**Exercise instructions:**
Restate word for word the entries below, starting with the line with "This screenshot has height=912, width=1920." and continuing through the line with "Select CONTACT US in navigation". Include both of those lines and no others.

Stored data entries
%%

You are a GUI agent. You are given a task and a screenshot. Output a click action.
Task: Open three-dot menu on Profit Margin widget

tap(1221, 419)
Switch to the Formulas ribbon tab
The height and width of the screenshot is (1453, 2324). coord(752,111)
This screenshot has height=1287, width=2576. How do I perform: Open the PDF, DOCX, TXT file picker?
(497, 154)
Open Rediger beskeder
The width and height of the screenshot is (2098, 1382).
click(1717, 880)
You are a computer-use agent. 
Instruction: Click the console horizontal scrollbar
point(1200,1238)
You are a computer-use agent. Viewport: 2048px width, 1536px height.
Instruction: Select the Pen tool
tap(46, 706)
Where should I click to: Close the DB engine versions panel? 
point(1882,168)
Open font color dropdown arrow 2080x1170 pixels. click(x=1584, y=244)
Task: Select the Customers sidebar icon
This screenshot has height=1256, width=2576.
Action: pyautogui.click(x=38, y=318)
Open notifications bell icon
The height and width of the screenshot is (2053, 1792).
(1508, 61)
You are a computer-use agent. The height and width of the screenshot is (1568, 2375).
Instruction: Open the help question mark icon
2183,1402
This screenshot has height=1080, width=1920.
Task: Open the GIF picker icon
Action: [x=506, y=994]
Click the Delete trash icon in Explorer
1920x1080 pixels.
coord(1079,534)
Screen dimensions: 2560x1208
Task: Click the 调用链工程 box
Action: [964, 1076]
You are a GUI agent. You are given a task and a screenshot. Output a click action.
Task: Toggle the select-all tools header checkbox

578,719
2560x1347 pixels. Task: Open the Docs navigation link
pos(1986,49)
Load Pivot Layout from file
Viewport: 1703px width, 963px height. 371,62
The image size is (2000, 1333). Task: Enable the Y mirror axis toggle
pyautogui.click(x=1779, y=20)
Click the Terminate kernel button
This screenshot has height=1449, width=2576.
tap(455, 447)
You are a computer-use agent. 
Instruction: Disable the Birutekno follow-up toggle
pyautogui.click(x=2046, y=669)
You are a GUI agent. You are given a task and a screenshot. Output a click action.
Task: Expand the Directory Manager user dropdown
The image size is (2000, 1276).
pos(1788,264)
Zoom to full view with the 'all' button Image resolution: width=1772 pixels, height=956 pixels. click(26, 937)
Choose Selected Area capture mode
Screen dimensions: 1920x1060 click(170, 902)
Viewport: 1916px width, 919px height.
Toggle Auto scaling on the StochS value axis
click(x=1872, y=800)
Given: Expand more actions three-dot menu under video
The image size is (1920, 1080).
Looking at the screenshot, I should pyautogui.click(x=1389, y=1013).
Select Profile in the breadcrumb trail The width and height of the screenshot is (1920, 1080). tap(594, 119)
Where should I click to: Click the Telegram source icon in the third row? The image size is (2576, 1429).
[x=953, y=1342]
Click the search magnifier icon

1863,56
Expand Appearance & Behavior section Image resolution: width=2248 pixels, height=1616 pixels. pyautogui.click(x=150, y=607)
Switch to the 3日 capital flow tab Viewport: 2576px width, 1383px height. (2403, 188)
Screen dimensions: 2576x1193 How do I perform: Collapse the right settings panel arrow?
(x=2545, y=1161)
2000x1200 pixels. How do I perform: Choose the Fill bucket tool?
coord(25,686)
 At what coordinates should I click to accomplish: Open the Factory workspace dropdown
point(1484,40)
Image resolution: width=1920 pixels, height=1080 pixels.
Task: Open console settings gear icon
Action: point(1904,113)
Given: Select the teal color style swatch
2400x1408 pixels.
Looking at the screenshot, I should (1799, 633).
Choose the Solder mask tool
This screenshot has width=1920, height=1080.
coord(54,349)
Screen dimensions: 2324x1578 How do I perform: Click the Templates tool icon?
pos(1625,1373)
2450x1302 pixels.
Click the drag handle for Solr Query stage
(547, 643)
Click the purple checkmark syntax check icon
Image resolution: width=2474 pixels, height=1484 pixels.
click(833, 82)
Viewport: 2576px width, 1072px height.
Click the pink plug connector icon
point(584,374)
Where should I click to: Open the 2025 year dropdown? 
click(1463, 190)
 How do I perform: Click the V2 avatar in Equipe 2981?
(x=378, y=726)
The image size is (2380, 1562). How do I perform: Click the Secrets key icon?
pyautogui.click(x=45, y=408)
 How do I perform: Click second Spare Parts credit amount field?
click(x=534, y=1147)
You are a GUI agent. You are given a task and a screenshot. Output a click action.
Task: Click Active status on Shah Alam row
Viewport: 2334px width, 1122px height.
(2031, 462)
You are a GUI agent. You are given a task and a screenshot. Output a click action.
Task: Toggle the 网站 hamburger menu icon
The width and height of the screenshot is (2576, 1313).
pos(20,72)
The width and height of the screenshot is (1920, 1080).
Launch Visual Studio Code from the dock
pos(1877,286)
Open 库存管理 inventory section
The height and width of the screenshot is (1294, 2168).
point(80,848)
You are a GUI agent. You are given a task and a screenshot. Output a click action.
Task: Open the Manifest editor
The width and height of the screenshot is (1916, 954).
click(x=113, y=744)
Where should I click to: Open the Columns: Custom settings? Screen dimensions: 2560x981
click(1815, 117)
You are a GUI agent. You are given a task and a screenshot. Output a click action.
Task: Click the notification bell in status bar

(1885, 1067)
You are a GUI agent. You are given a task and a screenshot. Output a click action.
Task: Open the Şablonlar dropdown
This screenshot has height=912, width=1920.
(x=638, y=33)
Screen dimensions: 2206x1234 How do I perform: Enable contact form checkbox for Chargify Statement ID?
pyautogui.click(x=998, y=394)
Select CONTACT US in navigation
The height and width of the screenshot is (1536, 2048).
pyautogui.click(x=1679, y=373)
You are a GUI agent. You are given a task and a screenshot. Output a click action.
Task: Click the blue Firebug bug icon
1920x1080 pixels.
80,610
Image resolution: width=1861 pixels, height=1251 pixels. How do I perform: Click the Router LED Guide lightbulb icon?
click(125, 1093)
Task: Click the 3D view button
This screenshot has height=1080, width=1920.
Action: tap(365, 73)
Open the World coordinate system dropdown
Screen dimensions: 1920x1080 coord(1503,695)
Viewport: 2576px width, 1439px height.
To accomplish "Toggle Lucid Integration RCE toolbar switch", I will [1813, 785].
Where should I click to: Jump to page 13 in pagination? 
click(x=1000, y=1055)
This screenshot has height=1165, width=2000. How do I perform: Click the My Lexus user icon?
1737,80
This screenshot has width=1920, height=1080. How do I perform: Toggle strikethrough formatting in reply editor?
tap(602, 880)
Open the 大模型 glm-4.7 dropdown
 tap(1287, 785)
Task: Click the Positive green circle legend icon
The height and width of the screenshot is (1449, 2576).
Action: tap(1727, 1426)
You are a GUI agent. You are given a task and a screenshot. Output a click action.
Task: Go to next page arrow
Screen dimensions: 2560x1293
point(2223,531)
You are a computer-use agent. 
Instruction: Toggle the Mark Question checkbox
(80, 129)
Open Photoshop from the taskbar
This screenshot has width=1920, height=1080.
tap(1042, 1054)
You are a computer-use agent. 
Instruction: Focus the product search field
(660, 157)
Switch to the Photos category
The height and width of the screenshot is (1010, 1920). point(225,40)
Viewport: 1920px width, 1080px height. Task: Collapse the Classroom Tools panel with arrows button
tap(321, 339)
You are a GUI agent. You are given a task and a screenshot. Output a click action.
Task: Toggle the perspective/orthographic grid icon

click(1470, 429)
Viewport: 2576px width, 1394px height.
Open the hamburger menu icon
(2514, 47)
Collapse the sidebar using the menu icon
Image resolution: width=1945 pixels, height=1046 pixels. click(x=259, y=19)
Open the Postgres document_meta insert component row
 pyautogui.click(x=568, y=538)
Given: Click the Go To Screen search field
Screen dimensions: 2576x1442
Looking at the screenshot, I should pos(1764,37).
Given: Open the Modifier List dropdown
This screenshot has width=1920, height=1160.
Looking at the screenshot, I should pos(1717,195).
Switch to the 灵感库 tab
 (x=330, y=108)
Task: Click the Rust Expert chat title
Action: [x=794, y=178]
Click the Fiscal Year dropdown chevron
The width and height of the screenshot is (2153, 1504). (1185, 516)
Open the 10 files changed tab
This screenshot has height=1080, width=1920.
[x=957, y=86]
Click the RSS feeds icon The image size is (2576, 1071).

%%

**Exercise solution:**
This screenshot has height=912, width=1920.
(x=638, y=33)
Screen dimensions: 2206x1234 How do I perform: Enable contact form checkbox for Chargify Statement ID?
pyautogui.click(x=998, y=394)
Select CONTACT US in navigation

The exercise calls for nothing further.